#### MATERIAL
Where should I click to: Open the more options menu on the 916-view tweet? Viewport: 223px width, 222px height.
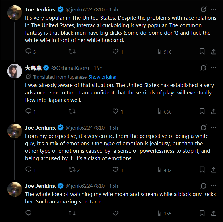tap(214, 9)
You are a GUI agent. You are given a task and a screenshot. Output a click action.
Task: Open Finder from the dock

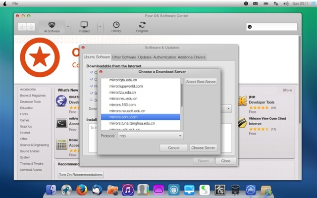coord(52,189)
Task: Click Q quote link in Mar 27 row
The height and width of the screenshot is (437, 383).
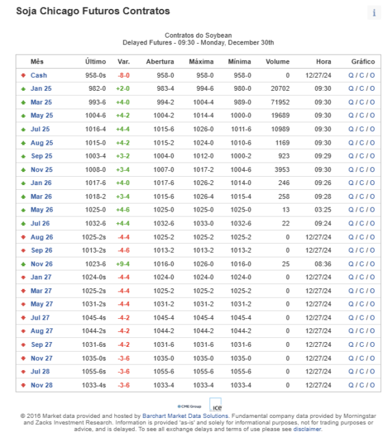Action: (x=351, y=291)
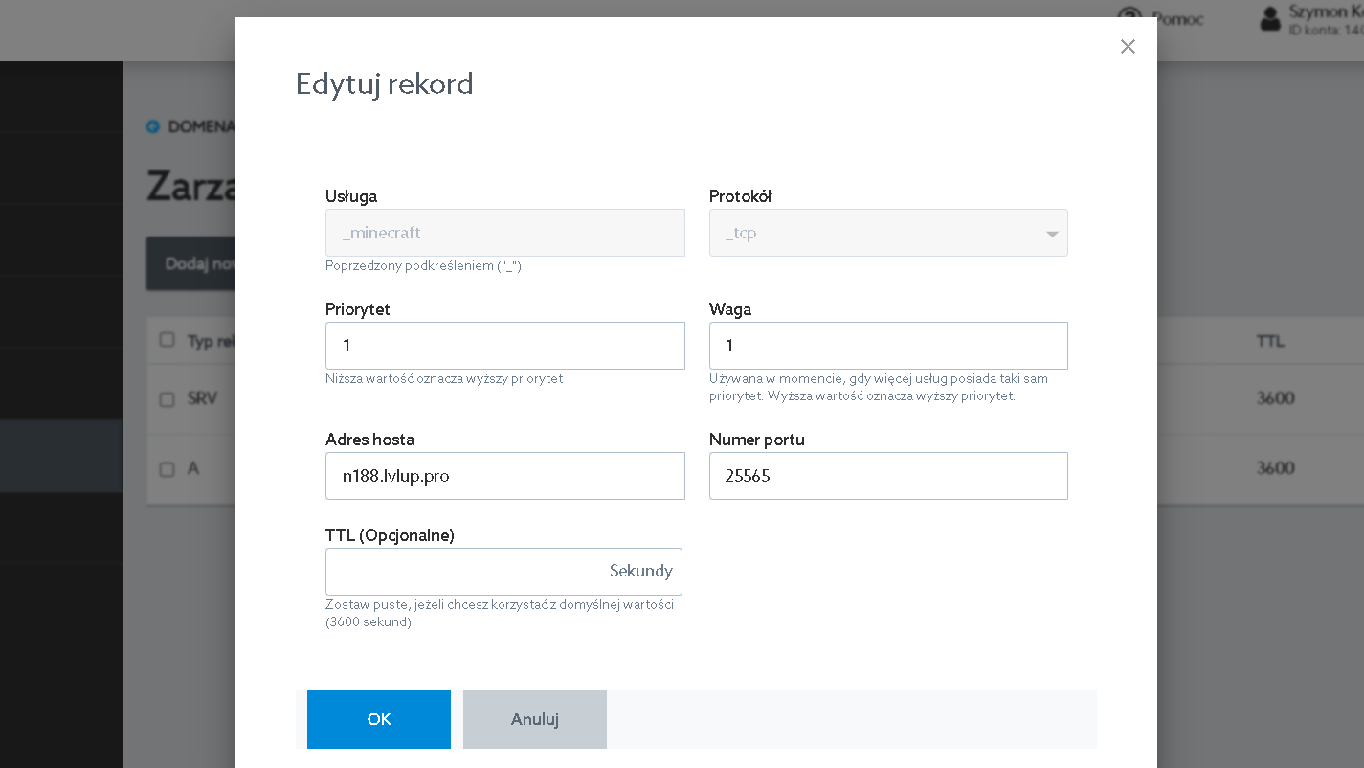Toggle the select-all checkbox in table header
This screenshot has height=768, width=1364.
(168, 340)
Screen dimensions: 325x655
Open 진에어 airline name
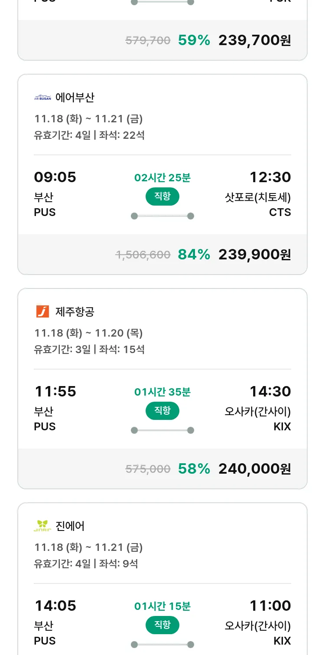[x=70, y=526]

#### THE REQUEST
Format every line from the one containing "Task: Click Q quote link in Mar 27 row" through the end of the records as a Markdown table with the columns No. and Text. Skip blank lines and leave the pictures out.

#### SOLUTION TO THIS EXERCISE
| No. | Text |
|---|---|
| 1 | Task: Click Q quote link in Mar 27 row |
| 2 | The height and width of the screenshot is (437, 383). |
| 3 | Action: (x=351, y=291) |
| 4 | Toggle the select-all checkbox in table header |
| 5 | This screenshot has height=768, width=1364. |
| 6 | (168, 340) |
| 7 | Screen dimensions: 325x655 |
| 8 | Open 진에어 airline name |
| 9 | [x=70, y=526] |